É almoço de família, alimento-me de sorrisos e comida de páscoa, talvez preencha o vazio, talvez não. Como os chocolates que não fiz, cujas embalagens sofisticadas não se comparam aos meus ovos azuis de fita rosa delicada. Chocolates de boa qualidade, mas que se limitam a serem chocolates sofisticados comprados e, por isso mesmo, são tão pobres. Ofereço-me para ir com ele fazer a visita de domingo, levamos alguns chocolates, a casa visitada hoje está fria, repleta de coelhinhos infantis nas suas paredes, mas não há uma única criança ali, o que faz com que a decoração pareça triste, errada.

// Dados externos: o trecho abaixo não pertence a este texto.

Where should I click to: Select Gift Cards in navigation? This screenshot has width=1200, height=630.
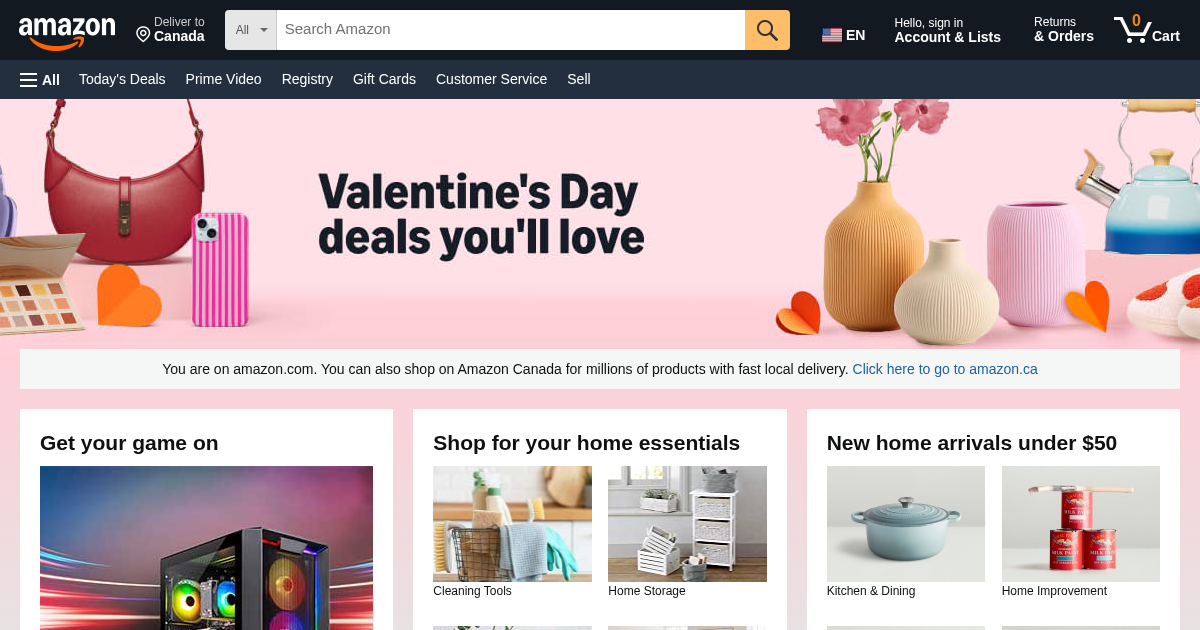coord(384,79)
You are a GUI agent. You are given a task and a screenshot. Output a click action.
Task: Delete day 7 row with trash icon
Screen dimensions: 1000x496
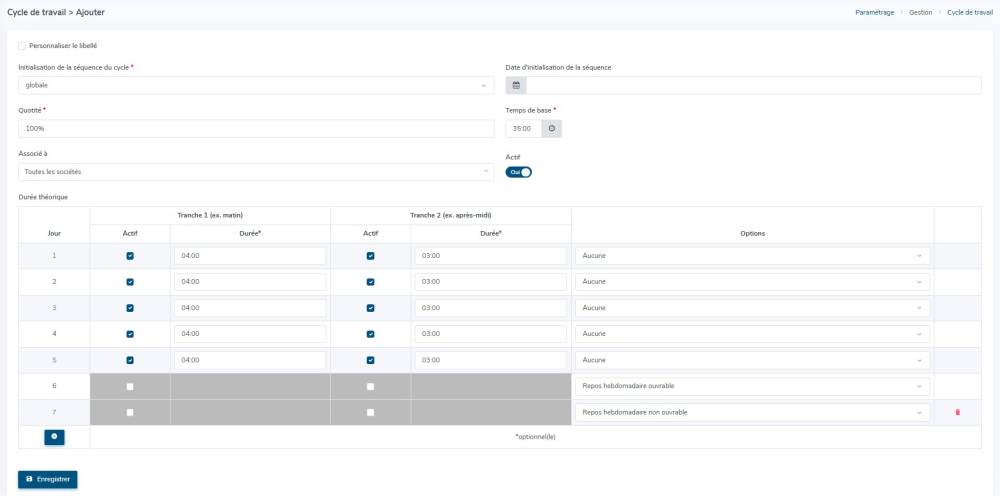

Ela é feliz quando me vê, a comunicação é difícil, mas invento assuntos que ela possa somente concordar, não desejo trazer-lhe dificuldades. Quando não entendo sua confusa mímica, ela escreve e aponta as palavras no caderninho, a caligrafia não ajuda, mas meus olhos aprenderam a reconhecer os piores garranchos. Depois de dez minutos a temperatura no pequeno quarto tem uma queda brusca, a alma atormentada da sua dona começa a se manifestar, pergunto se gosta de festas, ela responde que não, pergunto se está se sentindo bem ela também diz que não. Aponta uma palavra composta no papel que eu custo a reconhecer, talvez não quisesse, na verdade. Ela insiste e ele, que é sempre desatento, traduz. A palavra em questão faz referência à morte, no caso a dela, a que ela diz só esperar. Lamento, argumento, mas ela carrega a teimosia hereditária, que eu mesma, suspeito trazer de herança. Deseja ir, não consigo mudar sua decisão, mas irá esperar, talvez mais do que gostaria, mas vai. Nos despedimos e sinto a terceira ausência: a oportunidade de uma convivência estreitada em outros tempos, talvez ela não estivesse tão determinada a partir, talvez eu pudesse libertá-la dessa decisão.
Caminhamos para casa de mãos dadas, corações entrelaçados, costurados por uma linha tênue de melancolia, porque alguém a quem amamos deseja partir. Recorro as minhas ausências do dia, são três e são, na verdade, saudades: de um tempo, de pessoas distantes e de uma convivência não efetuada. As duas primeiras são presentes de páscoa. Saudade de um tempo, é o reconhecimento do seu valor, sou hoje, porque fui aquilo um dia. Saudade de gente é necessidade de presença, afeto, ainda que distante. E a terceira é mesmo um aviso: só quem tem o que amar, tem o desejo ilimitado de nunca partir. Domingo de páscoa e eu acordei sentindo-me vazia, tarde de páscoa, eu percebo que é só saudade, quase noite e meu coração está repleto de gratidão, por ter tantos motivos para não querer me despedir. Saudade é sorte, não falta.
2 comentários:
É verdade eu imagino o que vai na cabeça de quem acha que ir é a melhor solução, quem acha que não tem nada a que se agarrar - e por vezes não tem - espero ter sempre alguma coisa a que me agarrar...
beijinhos
Imagino ser desesperador alguém pensar que não tem mais nada, mas o fato é que sempre se tem, custa é fazer o outro enxergar isto. Beijos Ana, Boa semana!